[Saved data entries]

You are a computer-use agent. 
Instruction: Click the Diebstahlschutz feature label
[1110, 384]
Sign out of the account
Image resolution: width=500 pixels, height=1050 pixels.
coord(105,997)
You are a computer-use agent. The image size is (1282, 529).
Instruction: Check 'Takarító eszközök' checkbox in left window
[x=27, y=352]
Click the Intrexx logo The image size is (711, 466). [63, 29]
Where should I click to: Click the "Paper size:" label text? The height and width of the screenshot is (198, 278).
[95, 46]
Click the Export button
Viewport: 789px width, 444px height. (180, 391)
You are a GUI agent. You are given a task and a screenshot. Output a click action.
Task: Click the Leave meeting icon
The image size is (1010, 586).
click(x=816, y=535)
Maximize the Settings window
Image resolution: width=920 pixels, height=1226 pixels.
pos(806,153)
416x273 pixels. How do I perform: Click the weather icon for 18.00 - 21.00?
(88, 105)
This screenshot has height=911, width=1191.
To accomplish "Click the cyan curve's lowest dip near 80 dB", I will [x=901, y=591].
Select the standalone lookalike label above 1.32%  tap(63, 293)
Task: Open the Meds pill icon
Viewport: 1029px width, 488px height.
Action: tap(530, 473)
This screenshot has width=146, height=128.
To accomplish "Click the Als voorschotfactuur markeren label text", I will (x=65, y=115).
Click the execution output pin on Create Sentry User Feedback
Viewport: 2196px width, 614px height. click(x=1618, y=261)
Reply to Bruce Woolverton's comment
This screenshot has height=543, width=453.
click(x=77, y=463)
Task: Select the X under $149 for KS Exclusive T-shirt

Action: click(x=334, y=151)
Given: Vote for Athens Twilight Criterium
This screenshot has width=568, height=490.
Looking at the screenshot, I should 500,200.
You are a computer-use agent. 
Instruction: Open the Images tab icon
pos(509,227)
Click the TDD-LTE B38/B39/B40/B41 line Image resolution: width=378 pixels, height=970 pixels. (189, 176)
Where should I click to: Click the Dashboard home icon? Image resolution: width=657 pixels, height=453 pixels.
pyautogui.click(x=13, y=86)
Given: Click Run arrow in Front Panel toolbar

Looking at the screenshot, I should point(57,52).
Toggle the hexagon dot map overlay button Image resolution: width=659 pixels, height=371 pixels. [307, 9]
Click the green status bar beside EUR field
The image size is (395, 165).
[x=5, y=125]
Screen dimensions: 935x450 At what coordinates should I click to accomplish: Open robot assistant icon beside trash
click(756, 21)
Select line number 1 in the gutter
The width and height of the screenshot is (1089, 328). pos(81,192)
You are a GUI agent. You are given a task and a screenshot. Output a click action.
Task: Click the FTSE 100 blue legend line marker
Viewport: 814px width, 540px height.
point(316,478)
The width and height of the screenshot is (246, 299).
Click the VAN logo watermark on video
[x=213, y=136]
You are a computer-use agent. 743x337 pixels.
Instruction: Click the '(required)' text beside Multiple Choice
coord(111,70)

* **Task goal**
Produce a verbatim transcription of the entries above.

* **Response area**
You are a computer-use agent. 
Instruction: Click the Diebstahlschutz feature label
[1110, 384]
Sign out of the account
Image resolution: width=500 pixels, height=1050 pixels.
coord(105,997)
You are a computer-use agent. The image size is (1282, 529).
Instruction: Check 'Takarító eszközök' checkbox in left window
[x=27, y=352]
Click the Intrexx logo The image size is (711, 466). [63, 29]
Where should I click to: Click the "Paper size:" label text? The height and width of the screenshot is (198, 278).
[95, 46]
Click the Export button
Viewport: 789px width, 444px height. (180, 391)
You are a GUI agent. You are given a task and a screenshot. Output a click action.
Task: Click the Leave meeting icon
The image size is (1010, 586).
click(x=816, y=535)
Maximize the Settings window
Image resolution: width=920 pixels, height=1226 pixels.
pos(806,153)
416x273 pixels. How do I perform: Click the weather icon for 18.00 - 21.00?
(88, 105)
This screenshot has height=911, width=1191.
To accomplish "Click the cyan curve's lowest dip near 80 dB", I will [x=901, y=591].
Select the standalone lookalike label above 1.32%  tap(63, 293)
Task: Open the Meds pill icon
Viewport: 1029px width, 488px height.
Action: tap(530, 473)
This screenshot has width=146, height=128.
To accomplish "Click the Als voorschotfactuur markeren label text", I will (x=65, y=115).
Click the execution output pin on Create Sentry User Feedback
Viewport: 2196px width, 614px height. click(x=1618, y=261)
Reply to Bruce Woolverton's comment
This screenshot has height=543, width=453.
click(x=77, y=463)
Task: Select the X under $149 for KS Exclusive T-shirt

Action: click(x=334, y=151)
Given: Vote for Athens Twilight Criterium
This screenshot has width=568, height=490.
Looking at the screenshot, I should 500,200.
You are a computer-use agent. 
Instruction: Open the Images tab icon
pos(509,227)
Click the TDD-LTE B38/B39/B40/B41 line Image resolution: width=378 pixels, height=970 pixels. (189, 176)
Where should I click to: Click the Dashboard home icon? Image resolution: width=657 pixels, height=453 pixels.
pyautogui.click(x=13, y=86)
Given: Click Run arrow in Front Panel toolbar

Looking at the screenshot, I should point(57,52).
Toggle the hexagon dot map overlay button Image resolution: width=659 pixels, height=371 pixels. [307, 9]
Click the green status bar beside EUR field
The image size is (395, 165).
[x=5, y=125]
Screen dimensions: 935x450 At what coordinates should I click to accomplish: Open robot assistant icon beside trash
click(756, 21)
Select line number 1 in the gutter
The width and height of the screenshot is (1089, 328). pos(81,192)
You are a GUI agent. You are given a task and a screenshot. Output a click action.
Task: Click the FTSE 100 blue legend line marker
Viewport: 814px width, 540px height.
point(316,478)
The width and height of the screenshot is (246, 299).
Click the VAN logo watermark on video
[x=213, y=136]
You are a computer-use agent. 743x337 pixels.
Instruction: Click the '(required)' text beside Multiple Choice
coord(111,70)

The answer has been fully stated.